Ejercicios =
1/ Actualiza el pasaje del texto sobre el Nobel de la Paz de Obama que va de "Apenas diez minutos" a "una amiga extranjera.", ambos incluidos, y pon "risa" en lugar de "carcajada".
2/ Sigue escribiendo el texto sobre el Nobel de la Paz de Obama a partir de donde se detiene.
----- Texto seleccionado -----
Me dio la noticia un amigo mientras me encontraba empleado en desenredar las sutilezas de un texto griego de hace veinte siglos. De no ser porque la contrasté en aquellos mismos instantes con las informaciones que ya circulaban en la red, hubiera pensado que se burlaba de mí. Pero era verdad. Obama había recibido el Premio Nobel de la Paz.
Apenas diez minutos después, era yo el que le comunicaba el acontecimiento a otro amigo, antiguo miembro de las Fuerzas especiales de una potencia de primer orden. Tras lanzar una carcajada amarga, me espetó: «Y ¿por qué? Por ser negro. A saber lo que le hubieran dado si hubiera sido además mujer…». Un comentario similar, en lo referente a la raza, que no al sexo, escuché un par de horas después de una amiga extranjera.
Vaya por delante que si el Premio Nobel es un galardón discutido, la controversia aumenta especialmente en relación con el relacionado con la Paz. A él fueron propuestos en el pasado personajes como Hitler y lo han obtenido otros como el antiguo director de las clínicas soviéticas en que se torturaba a los disidentes del paraíso socialista o Al Gore, gracias a un documental que es lo más parecido al cuento de Caperucita –roja, por supuesto– que se haya estrenado en cine en los últimos años. No quiero ser injusto.
----- Datos registrados -----
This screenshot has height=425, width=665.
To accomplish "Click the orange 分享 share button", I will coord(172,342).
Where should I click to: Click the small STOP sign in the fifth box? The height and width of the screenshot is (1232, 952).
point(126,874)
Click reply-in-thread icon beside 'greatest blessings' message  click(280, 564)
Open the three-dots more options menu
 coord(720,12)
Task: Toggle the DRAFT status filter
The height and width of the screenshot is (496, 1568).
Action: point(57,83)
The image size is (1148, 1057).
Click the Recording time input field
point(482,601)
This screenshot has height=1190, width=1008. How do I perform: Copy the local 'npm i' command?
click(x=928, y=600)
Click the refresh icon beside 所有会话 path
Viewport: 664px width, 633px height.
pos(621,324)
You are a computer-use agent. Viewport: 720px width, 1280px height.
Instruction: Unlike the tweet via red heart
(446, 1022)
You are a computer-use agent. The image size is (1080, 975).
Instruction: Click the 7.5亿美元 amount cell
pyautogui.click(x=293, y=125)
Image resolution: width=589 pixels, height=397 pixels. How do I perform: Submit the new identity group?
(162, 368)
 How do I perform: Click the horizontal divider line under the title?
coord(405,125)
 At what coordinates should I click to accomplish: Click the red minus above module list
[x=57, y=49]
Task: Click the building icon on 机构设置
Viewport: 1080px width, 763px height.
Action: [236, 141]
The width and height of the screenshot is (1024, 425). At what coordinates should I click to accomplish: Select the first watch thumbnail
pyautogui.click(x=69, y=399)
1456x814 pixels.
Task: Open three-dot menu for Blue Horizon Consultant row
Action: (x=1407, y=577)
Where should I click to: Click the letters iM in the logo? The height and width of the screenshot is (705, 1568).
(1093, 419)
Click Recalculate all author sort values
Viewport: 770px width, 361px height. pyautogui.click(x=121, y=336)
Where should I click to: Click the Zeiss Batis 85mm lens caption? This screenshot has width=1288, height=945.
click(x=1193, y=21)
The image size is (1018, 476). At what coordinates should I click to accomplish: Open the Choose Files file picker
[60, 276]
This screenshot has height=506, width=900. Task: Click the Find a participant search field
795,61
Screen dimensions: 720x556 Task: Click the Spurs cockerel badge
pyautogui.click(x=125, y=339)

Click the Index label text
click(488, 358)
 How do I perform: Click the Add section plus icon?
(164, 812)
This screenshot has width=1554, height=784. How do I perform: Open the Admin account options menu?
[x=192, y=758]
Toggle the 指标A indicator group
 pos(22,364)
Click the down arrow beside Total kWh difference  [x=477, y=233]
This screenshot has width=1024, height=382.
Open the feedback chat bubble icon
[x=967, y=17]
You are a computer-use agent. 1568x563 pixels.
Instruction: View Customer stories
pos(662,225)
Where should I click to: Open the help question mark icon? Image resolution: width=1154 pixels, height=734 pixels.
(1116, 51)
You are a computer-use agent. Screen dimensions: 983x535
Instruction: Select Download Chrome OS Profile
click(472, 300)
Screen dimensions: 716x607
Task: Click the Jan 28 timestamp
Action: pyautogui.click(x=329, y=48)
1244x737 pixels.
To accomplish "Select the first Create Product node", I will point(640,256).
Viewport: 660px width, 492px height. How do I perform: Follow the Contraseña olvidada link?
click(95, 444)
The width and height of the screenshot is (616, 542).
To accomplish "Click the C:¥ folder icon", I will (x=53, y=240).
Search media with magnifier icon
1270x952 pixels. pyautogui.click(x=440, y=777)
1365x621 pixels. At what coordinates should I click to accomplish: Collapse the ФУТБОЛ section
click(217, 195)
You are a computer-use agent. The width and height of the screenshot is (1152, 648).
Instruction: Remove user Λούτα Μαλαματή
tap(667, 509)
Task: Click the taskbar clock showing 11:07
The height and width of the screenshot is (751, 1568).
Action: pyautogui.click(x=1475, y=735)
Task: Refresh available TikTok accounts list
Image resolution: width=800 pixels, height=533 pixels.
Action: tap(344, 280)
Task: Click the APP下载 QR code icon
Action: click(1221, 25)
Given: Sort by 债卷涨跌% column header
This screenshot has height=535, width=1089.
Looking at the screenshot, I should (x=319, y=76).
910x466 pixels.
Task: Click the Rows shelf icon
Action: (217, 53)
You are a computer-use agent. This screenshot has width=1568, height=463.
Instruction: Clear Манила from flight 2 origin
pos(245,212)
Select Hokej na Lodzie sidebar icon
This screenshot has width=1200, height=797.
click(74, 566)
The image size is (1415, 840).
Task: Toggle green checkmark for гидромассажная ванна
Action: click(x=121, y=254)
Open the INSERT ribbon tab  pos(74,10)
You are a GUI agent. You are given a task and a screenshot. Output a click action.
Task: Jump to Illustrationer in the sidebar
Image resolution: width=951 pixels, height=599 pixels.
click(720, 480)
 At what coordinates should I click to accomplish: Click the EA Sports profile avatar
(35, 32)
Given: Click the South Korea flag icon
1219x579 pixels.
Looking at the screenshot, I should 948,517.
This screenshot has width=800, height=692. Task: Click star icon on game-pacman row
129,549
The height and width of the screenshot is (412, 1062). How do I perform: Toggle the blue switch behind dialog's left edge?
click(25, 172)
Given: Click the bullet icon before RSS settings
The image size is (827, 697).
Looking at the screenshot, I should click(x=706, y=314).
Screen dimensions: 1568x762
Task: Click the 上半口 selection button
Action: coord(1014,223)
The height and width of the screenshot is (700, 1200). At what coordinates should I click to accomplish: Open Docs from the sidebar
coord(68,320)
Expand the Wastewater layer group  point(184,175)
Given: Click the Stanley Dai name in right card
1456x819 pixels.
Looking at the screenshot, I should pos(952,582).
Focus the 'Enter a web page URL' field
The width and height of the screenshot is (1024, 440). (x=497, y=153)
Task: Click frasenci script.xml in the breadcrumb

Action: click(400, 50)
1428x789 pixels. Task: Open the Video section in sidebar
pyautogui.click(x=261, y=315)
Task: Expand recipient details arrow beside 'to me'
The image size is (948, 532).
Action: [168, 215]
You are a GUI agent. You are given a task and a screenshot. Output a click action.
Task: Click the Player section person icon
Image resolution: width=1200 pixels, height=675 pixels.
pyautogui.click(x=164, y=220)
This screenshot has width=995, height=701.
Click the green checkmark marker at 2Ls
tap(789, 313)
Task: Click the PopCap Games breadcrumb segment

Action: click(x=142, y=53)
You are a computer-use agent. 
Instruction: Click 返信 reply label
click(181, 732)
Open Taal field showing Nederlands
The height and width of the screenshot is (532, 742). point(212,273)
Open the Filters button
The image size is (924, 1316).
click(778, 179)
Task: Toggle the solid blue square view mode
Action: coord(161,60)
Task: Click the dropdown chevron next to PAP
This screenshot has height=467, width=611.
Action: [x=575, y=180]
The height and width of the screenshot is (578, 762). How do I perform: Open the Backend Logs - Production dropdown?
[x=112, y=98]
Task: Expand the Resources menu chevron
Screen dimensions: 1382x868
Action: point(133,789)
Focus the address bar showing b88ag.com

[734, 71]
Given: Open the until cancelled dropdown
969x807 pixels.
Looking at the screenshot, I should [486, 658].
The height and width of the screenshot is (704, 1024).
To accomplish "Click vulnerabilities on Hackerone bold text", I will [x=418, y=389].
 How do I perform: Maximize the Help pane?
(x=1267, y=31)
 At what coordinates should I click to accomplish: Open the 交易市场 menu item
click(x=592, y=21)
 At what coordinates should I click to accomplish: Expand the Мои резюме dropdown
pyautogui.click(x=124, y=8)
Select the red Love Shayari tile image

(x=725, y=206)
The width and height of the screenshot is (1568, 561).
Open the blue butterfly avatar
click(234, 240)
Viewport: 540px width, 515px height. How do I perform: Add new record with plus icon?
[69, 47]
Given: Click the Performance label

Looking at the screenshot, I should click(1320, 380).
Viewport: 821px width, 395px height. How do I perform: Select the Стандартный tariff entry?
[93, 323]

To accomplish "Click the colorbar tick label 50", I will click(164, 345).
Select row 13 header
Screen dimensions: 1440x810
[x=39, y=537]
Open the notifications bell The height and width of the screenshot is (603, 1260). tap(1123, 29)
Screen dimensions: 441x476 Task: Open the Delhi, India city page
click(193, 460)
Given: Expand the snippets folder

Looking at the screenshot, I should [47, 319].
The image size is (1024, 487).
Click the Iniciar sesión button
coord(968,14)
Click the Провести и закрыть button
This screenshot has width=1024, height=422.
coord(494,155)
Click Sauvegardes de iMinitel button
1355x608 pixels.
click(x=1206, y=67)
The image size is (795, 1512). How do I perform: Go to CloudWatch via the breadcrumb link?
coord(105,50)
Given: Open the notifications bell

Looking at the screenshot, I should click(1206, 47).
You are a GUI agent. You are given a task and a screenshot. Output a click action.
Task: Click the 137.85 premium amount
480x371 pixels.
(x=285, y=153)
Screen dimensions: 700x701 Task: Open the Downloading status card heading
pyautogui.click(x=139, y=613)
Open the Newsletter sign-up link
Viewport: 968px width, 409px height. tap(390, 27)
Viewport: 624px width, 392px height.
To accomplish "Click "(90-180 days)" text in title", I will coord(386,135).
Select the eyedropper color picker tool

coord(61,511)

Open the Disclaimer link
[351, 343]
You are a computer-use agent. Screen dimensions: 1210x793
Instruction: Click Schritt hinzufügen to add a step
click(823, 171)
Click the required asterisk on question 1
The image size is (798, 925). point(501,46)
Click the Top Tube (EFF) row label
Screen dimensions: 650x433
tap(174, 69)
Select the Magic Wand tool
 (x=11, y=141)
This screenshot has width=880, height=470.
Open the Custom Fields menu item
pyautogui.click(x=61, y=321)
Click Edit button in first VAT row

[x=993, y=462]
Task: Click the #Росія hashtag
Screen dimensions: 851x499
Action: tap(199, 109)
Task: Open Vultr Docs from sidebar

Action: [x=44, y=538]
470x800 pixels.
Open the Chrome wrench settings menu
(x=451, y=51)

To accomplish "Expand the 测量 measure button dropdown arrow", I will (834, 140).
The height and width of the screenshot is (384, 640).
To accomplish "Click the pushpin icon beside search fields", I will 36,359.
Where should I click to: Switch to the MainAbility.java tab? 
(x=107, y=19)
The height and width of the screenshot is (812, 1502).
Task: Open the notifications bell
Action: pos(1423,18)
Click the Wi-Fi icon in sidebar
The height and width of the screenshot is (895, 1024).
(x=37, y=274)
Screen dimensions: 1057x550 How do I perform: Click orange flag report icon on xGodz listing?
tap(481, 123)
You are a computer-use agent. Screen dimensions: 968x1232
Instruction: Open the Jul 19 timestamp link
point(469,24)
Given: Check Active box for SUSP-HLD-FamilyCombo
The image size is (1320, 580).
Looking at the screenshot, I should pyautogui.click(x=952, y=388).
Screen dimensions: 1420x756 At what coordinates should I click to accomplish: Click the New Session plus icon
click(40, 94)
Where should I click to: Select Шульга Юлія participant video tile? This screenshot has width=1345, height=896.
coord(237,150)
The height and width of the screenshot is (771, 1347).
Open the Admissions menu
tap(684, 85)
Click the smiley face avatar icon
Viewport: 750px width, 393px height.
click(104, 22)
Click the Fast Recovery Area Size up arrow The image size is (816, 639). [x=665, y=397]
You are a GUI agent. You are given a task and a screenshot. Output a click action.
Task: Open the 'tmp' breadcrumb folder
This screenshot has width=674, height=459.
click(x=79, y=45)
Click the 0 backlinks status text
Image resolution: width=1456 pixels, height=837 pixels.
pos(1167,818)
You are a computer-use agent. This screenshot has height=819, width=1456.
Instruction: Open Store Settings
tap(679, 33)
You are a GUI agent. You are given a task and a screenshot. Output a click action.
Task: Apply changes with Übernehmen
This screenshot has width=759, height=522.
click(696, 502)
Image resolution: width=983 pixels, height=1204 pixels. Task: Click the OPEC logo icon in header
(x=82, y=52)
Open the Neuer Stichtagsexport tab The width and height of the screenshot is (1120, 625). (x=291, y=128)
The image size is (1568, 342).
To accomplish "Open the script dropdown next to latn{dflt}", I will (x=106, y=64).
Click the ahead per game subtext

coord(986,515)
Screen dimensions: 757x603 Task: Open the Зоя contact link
-----
Resultados por tarea =
1/
Apenas diez minutos después, era yo el que le comunicaba el acontecimiento a otro amigo, antiguo miembro de las Fuerzas especiales de una potencia de primer orden. Tras lanzar una risa amarga, me espetó: «Y ¿por qué? Por ser negro. A saber lo que le hubieran dado si hubiera sido además mujer…». Un comentario similar, en lo referente a la raza, que no al sexo, escuché un par de horas después de una amiga extranjera.

2/
En el caso de Obama, con seguridad, ni nos encontramos ante alguien que vaya a desencadenar una nueva guerra mundial ni tampoco ante un perseguidor de disidentes o un difusor de películas falaces. Sin embargo, con el corazón en la mano, no puede decirse que haya hecho nada por merecer ese galardón e incluso sus iniciativas que tanto han entusiasmado al comité del Premio Nobel de la Paz están convirtiendo a ojos vista el mundo en un lugar mucho más inseguro para vivir. La falta de energía de Obama frente a la dictadura islámica de Irán está facilitando considerablemente que toda esa zona del mundo pueda verse convertida en un hervidero aun mayor de violencia y fanatismo que acabe desbordándose no sólo sobre Israel sino también sobre Europa.
Por añadidura, su actitud errática en relación con la guerra de Afganistán, su discurso de El Cairo, que las naciones islámicas han interpretado como signo de debilidad, o su retirada del escudo antimisiles de Europa oriental no merecen que se otorgue a Obama el premio Nobel de la Paz porque sólo son pasos para facilitar una catástrofe global. Guste o no reconocerlo, Occidente es un pequeño archipiélago de libertad rodeado de un océano de totalitarismos. Esos totalitarismos no pretenden una convivencia pacífica sino que ansían lanzarse sobre Occidente para someterlo y saquearlo. Si tal eventualidad no se produjo en el pasado con el nacional-socialismo alemán o el socialismo soviético se debió precisamente a la ayuda norteamericana a las democracias.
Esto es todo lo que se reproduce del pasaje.